TEXTO FUENTE »
A fotografiar el charco de sangre…
Miles de veces he visto imágenes en televisión y prensa escrita de eso mismo. Pero nunca había tenido que fotografiarlo.
No he sentido nada. He hecho mi trabajo sin dudar. Pensando sólo en el mejor encuadre.
El problema lo he tenido al entrevistar a los familiares de la víctima.
Un pariente ha pedido que dejaran de preguntar. Decían que llevaban dos días sufriendo los avances de la prensa. Cada hora aparecían medios haciendo preguntas sobre el asesinato.
Mi redactora (y digo que es mía porque es la que me pide las fotos) ha seguido preguntando. Otro familiar ha decidido hablar. Aseguraba que se habían dicho mentiras en la prensa y quería aclarar las cosas.
Cuando ha terminado de contar lo que quería, el hombre tenía los ojos llorosos. Pero nuevamente, mi redactora ha preguntado.

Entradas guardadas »

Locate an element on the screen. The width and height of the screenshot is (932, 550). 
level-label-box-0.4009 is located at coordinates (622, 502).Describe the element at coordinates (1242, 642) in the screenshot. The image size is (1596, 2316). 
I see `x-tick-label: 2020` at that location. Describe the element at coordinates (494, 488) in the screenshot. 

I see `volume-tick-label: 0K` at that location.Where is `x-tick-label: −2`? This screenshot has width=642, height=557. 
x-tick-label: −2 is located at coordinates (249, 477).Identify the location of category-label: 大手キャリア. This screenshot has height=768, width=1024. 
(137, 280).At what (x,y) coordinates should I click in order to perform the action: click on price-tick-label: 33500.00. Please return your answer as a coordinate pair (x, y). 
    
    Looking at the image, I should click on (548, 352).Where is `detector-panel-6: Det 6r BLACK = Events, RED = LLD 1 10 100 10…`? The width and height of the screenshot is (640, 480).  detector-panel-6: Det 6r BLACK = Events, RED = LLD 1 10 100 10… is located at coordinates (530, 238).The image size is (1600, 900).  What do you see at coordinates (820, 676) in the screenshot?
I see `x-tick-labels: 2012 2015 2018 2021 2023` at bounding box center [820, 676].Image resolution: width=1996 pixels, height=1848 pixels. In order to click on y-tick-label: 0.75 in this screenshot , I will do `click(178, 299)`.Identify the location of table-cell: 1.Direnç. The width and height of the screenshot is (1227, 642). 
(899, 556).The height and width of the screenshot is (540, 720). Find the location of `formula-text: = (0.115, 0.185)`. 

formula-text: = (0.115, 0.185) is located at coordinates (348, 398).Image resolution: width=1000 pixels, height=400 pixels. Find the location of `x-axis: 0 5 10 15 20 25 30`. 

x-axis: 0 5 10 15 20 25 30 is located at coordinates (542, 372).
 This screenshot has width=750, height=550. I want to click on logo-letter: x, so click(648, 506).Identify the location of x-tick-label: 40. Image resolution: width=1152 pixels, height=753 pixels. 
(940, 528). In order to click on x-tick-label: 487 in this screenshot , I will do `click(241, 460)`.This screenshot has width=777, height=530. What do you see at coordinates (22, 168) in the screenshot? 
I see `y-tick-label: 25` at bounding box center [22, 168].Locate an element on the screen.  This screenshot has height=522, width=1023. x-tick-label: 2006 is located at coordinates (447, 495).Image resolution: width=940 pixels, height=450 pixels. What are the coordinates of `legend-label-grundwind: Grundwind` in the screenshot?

TAREA DE TRABAJO 1 »
En el relato sobre la fotografía del charco de sangre, ¿por qué se dice que la redactora es "mía"?
TAREA DE TRABAJO 2 »
Sigue el relato sobre la fotografía del charco de sangre a partir de su última oración.

RESPUESTA 1 »
Se dice que la redactora es "mía" porque es ella quien pide las fotos.

RESPUESTA 2 »
Sé que es su trabajo, pero cuando le ha interrogado sobre cuántas puñaladas había recibido la víctima y otros tantos detalles, he sentido el impulso de quitarle el micro y mandarla a callar (cosa que casi hace el familiar). En cambio, he parpadeado varias veces para despejar las lágrimas que amenazaban con formarse, me he puesto mi armadura de frialdad y he seguido echando fotos.
Hasta he logrado disfrutar de mi trabajo.
Nadie (los demás cámaras de video y fotos, así como los periodistas) parecía asombrarse por las preguntas que hacía mi redactora.
Sé que cuando dan una noticia de este estilo, es justo lo que suele hacerse. Se busca a la familia destrozada jurando que no hay justicia en este mundo y los detalles concretos sobre la muerte, apasionan.
Pero no es lo mismo que te asquee frente a la televisión, que estando tú detrás de la cámara. Rodeada de los que “crean” la noticia.
Me estaba sintiendo responsable y no sé muy bien de qué (¿participar?).
Lo mejor ha venido después.
En su empeño en mostrar que la persona fallecida no era lo que contaban los medios al principio, los familiares han dejado que entráramos a la casa, a la habitación de la víctima.
Me he visto echando fotos en su cuarto, a su equipo de música, a sus libros… y no cejaba la sensación de que no debería estar haciendo eso. Es como tocar las cosas de otro.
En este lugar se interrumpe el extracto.